▸ Task goal
Reproduce exactly the lines of the material beneath, from the line that contains "Click the sparkle icon beside 初评报告 · 朗居文化" to the line that contains "You are a GUI", both included, and no other lines.

▸ Excerpted records
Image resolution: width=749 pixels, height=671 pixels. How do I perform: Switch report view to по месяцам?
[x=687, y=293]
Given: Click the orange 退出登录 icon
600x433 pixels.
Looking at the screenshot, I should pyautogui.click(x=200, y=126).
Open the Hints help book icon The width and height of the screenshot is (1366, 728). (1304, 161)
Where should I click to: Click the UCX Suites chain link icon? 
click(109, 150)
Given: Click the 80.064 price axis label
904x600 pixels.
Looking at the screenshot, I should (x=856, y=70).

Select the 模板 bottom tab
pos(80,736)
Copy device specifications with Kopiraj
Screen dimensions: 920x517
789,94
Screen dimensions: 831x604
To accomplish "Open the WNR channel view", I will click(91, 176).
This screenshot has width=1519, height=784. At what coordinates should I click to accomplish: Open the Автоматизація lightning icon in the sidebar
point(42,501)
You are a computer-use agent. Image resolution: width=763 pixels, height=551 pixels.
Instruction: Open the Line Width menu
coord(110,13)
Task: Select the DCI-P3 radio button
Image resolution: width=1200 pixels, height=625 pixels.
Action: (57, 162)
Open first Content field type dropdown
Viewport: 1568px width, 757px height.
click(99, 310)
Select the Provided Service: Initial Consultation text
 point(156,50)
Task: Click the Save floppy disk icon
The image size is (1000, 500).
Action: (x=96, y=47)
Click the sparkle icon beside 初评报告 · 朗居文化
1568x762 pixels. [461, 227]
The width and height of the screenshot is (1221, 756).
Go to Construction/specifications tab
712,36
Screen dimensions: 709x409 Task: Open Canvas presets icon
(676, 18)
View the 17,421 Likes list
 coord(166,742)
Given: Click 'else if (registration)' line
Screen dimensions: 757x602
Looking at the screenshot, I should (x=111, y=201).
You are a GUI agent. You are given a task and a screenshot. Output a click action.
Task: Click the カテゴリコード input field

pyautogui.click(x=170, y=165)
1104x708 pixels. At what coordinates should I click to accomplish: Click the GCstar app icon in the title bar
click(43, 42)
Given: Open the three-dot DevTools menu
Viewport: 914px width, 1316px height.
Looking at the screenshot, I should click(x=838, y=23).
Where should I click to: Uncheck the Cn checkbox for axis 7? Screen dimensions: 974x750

▸ Answer
Click the sparkle icon beside 初评报告 · 朗居文化
1568x762 pixels. [461, 227]
The width and height of the screenshot is (1221, 756).
Go to Construction/specifications tab
712,36
Screen dimensions: 709x409 Task: Open Canvas presets icon
(676, 18)
View the 17,421 Likes list
 coord(166,742)
Given: Click 'else if (registration)' line
Screen dimensions: 757x602
Looking at the screenshot, I should (x=111, y=201).
You are a GUI agent. You are given a task and a screenshot. Output a click action.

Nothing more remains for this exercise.